Anticipated level of service isn't the only number that the agency has been accused of fudging. For years, ODOT refused to reveal details as simple as the width to which the road would be expanded, publicly presenting the project as nothing more than the addition of a few "auxiliary lanes" and road shoulders to the 84-foot roadway that would improve vehicle throughput by giving drivers more space to merge on and off the interstate, as well as better accommodate potential breakdowns.

But a public records request later revealed that the project would expand I-5 to a whopping 160 feet wide — enough space to accommodate 10 lanes of vehicle traffic, and far bigger than the 126 feet detailed in the agency's environmental assessment.
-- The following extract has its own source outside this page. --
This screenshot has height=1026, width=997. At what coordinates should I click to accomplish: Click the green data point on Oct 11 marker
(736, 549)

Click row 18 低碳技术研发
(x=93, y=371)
This computer aided design image from an ODOT plan obtained via a public records request revealed that the agency had lied about the width of the proposed expansion. Image: City Observatory

Following the revelation, ODOT quickly went on the defensive, suggesting the additional lanes might be used for bus rapid transit. In response, the local transit agency TriMet clarified that it had not requested the additional lanes, because it doesn't even run bus-on-shoulder service; in light of the statement, journalist Rachel Monahan remarked that Oregon DOT's offer was a little like "buying a birthday saddle for a kid who doesn't own a pony."
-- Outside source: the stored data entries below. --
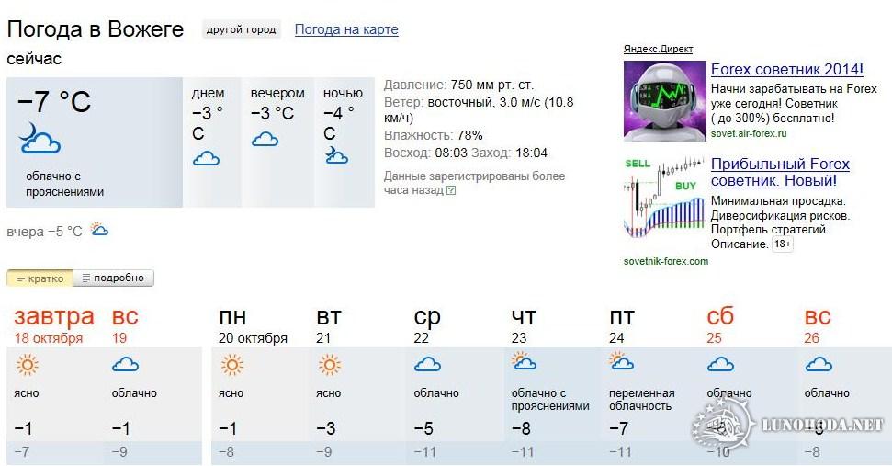Click yesterday's partly cloudy icon
This screenshot has height=466, width=892.
coord(99,230)
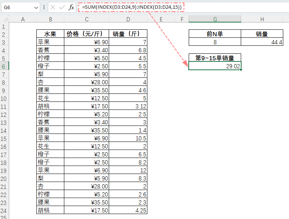289x219 pixels.
Task: Select column D header
Action: tap(128, 19)
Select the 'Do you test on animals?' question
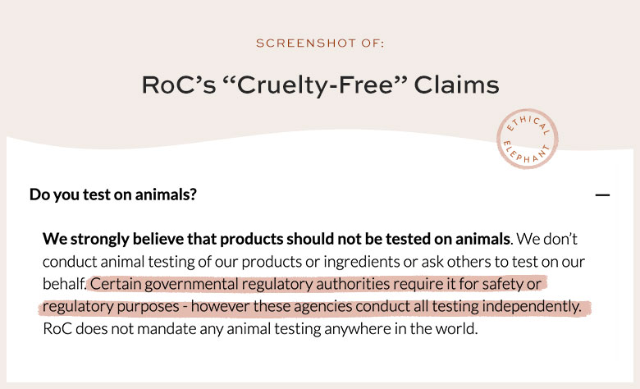 point(113,195)
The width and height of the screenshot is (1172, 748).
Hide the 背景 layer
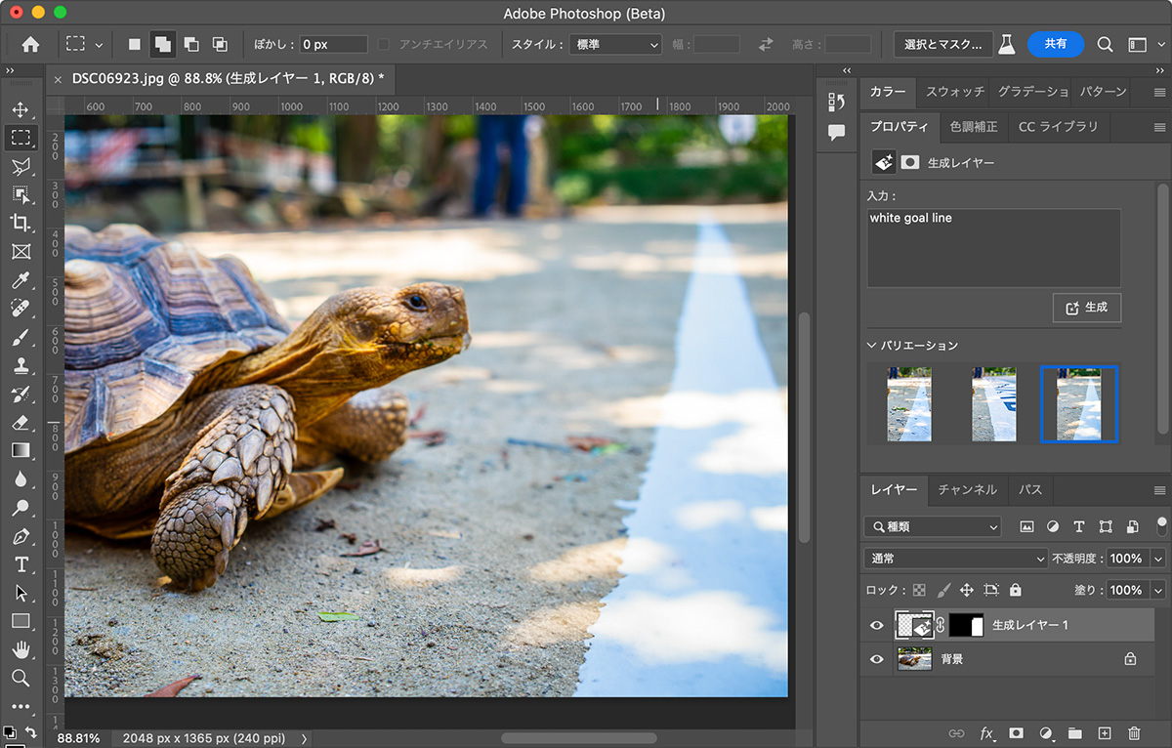pos(876,659)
Some advocates wonder whether the highway department ever planned to deliver the transit agency its unwanted present — or whether gifting the BRT lane back to drivers was the plan all along.
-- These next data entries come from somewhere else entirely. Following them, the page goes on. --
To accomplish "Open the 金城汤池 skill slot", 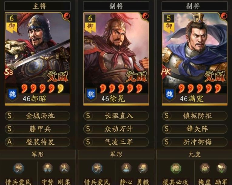I will pos(37,116).
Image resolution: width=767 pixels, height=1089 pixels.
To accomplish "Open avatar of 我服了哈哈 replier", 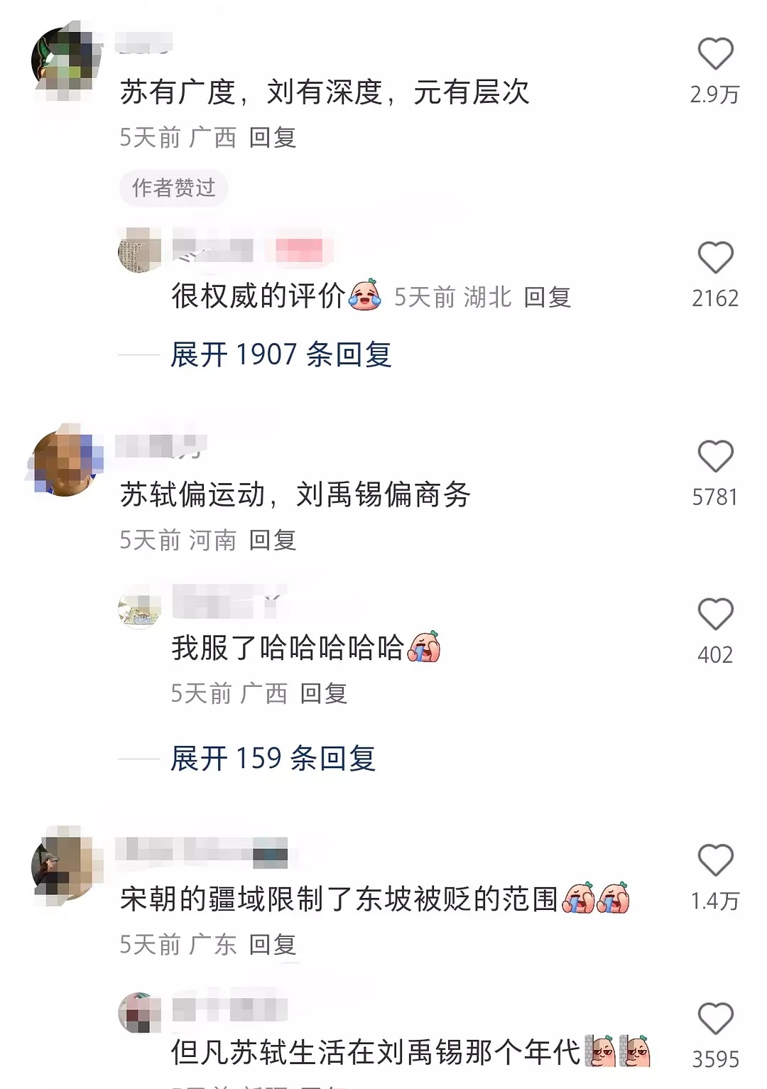I will coord(139,607).
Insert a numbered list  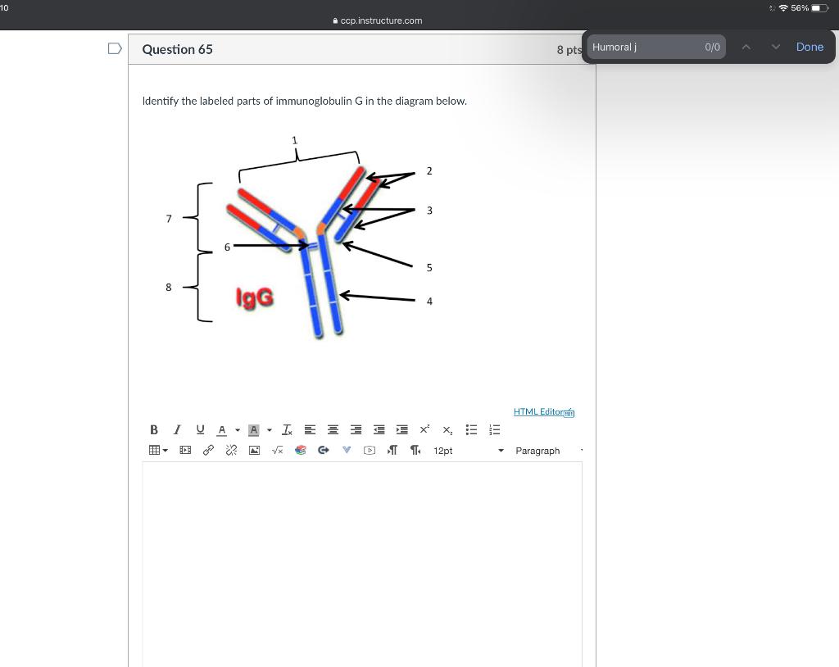click(494, 429)
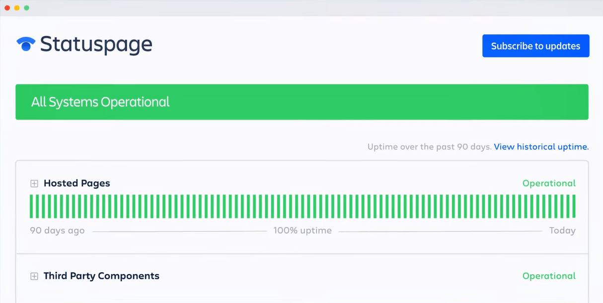Click Third Party Components Operational status label
The image size is (603, 303).
[549, 276]
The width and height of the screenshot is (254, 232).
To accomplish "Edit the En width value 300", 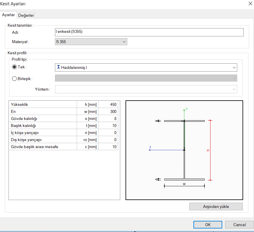I will (x=108, y=111).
"ODOT has never really defined what an auxiliary lane even is," said Joe Cortright, urban economics expert and the author of the City Observatory blog. "It doesn't matter what you call it — after you build a new lane, you now have a roadway that's wider. They could easily go in with a paint truck in an afternoon and redo it all."

The agency is also drawing outrage for another audacious claim about the Rose Quarter project: that it will become a catalyst for restorative justice in the region, because the agency will hire BIPOC contractors to handle the bulk of construction.

Some saw that as a slap in the face to the community at Harriet Tubman Middle School, which was already forced to spend millions of its scarce budget on an advanced air-cleaning system to mitigate pollution-related diseases in its student and staff population, thanks to their proximity to the highway. The Rose Quarter project may actually require building directly onto property currently owned by the school.

"There are these amazing middle school students that are getting on the news and saying, 'I should be doing homework and playing with my friends, but instead I'm trying to get ODOT to stop putting a highway in my recess yard,'" said Brown. "I mean, we're sending money to essentially subsidize rich car commuters and penalizing the lungs and school budgets of kids of color. Let's be honest here: ODOT isn't trying to put this in the backyard of wealthy white kids."

But pausing the project could prove challenging. If Buttigieg doesn't intervene and the lawsuit fails, the state could easily self-certify their environmental assessment and forge ahead with the project despite community objections — just like state DOTs across the country are consistently empowered to do when it comes time to "modernize" their federal highways.

"What we really need is to get US DOT is to tell states to set better standards for transportation modeling, so they can't keep underselling the carbon and commuting impacts of these projects based on their own math," said Cortright. "If USDOT says, 'you need to follow the science, and you need to account for induced demand in your modeling,' it would have a huge impact."

Still, Portland advocates are hopeful that with the new administration in Washington that's already fighting for dollars to repair the damage that the Federal Highway Act wrought, the Rose Quarter project could still be stopped — and if Houston's recent success is any indication, there are reasons to be optimistic that following a similar playbook could pay off.

"Freeway expansions are inevitable until they are not," said Brown. "The work we are doing now is to stop the worst of the 20th century, so the best of the 21st century can come forward. ... If we want to build the Green New Deal, we have to retire the gray old deal. We have to stop expanding these highways."